May 30, 2026

Gubernatorial Candidates Address California’s Housing and Homelessness Issues

As California grapples with housing affordability and homelessness, eight gubernatorial candidates present various solutions. A consensus emerges on the need to cut bureaucratic obstacles to expedite housing construction. Some propose compelling homeless individuals to accept services, including drug treatment.
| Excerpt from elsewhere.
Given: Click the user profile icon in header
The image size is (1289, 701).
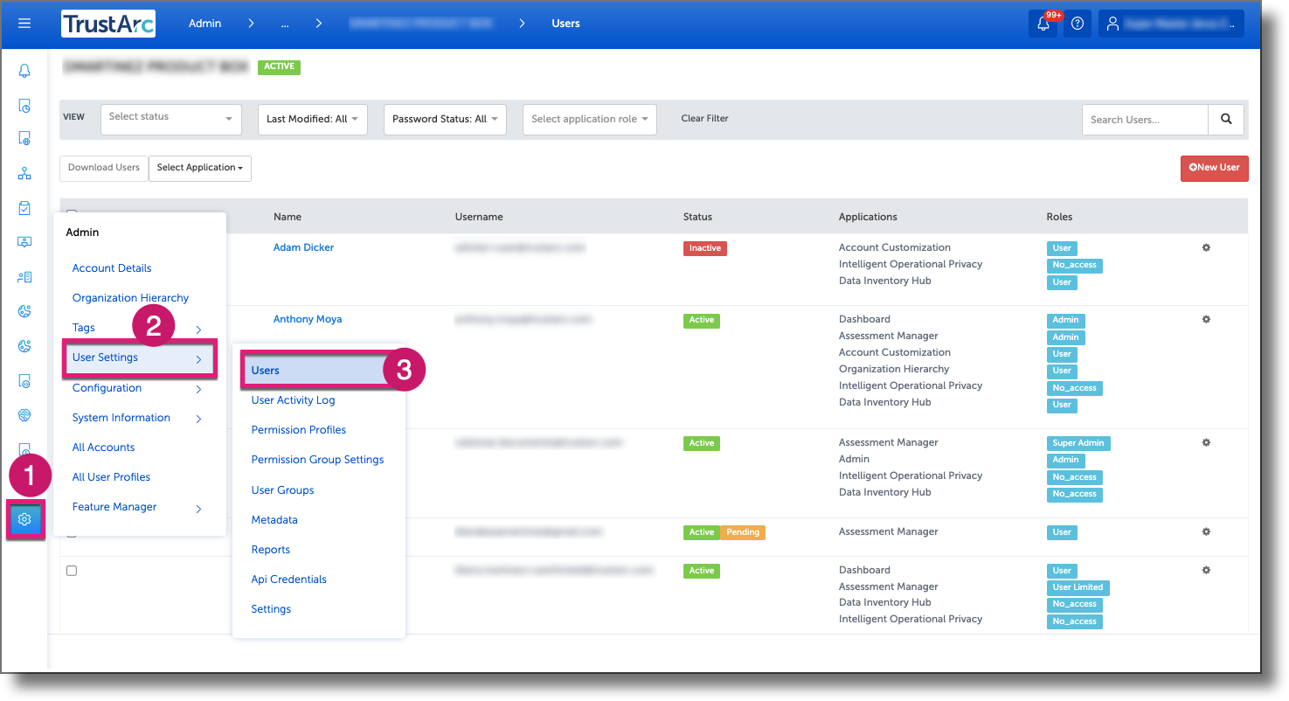Looking at the screenshot, I should 1112,24.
Steve Hilton, a leading Republican candidate, supports creating new suburbs to improve affordability. In contrast, Democratic candidates prefer increasing housing within existing cities. California’s high housing costs and homelessness are critical issues. Candidates have devised multiple proposals to increase housing, enhance affordability, and reduce homelessness, while addressing mental health and drug addiction, significant contributors to the crisis.

Meet the Candidates

The primary field includes two Republicans and six Democrats, with the top two advancing to the general election. The Republicans are Riverside County Sheriff Chad Bianco and conservative commentator Steve Hilton. The Democratic candidates include former California Attorney General Xavier Becerra, San José Mayor Matt Mahan, former Congresswoman Katie Porter, billionaire Tom Steyer, State Superintendent Tony Thurmond, and former L.A. Mayor Antonio Villaraigosa.

Xavier Becerra

Becerra believes in building more homes to reduce costs, a view aligned with economists who cite supply-demand mismatch. He plans to cut red tape and quicken project approvals. Becerra suggests a 90-day deadline for building permit approvals and relaxing regulations for infill projects. He advocates strengthening eviction protections and limiting investor home purchases. For homelessness, Becerra proposes a $150-million annual prevention fund to aid at-risk neighborhoods.

Chad Bianco

Bianco aims to dismantle “government-created barriers” to affordable housing. His campaign supports faster approvals, ending building industry overregulation, and axing the California Environmental Protection Act. Bianco commits to protecting Prop. 13’s low property taxes. On homelessness, he wants cities to remove encampments, and enhance mental health and substance abuse resources.

Steve Hilton

Hilton advocates suburban expansion to curb affordability issues, distinct from the infill focus. He suggests reforming the California Environmental Quality Act to limit lawsuits and ease infrastructure funding for new cities. Hilton opposes rent control, linking it to reduced builder incentives, and prefers group shelters over permanent housing for the homeless.

Matt Mahan

Mahan argues high housing costs drive people from California and contribute to homelessness. He proposes lowering development fees, removing restrictive taxes, and faster permit processing. Mahan supports modular housing as part of an industrial strategy. His homelessness plan includes more interim beds and penalizing those who decline shelter repeatedly.

Katie Porter

Porter wants to boost all housing types for affordability. She pledges federal investment and incentives for innovative building. Porter emphasizes interim housing, emergency rental assistance, and rapid rehousing to combat homelessness.

Tom Steyer

Steyer aims to build 1 million homes in four years by revamping housing finance and utilizing public land. He wants to close tax loopholes and foster factory-built housing. On homelessness, Steyer advocates expanding interim housing and services while avoiding costly permanent solutions.

Tony Thurmond

Thurmond plans 2 million homes, leveraging school district land and exploring redevelopment agencies. He emphasizes homeless housing with integrated mental health and substance abuse services.

Antonio Villaraigosa

Villaraigosa supports Senate Bills promoting denser housing and proposes reduced fees and CEQA reform. His housing solutions involve mixed-income projects on public land and expanded mortgage assistance. For homelessness, he backs a substantial investment in permanent supportive housing and interim options.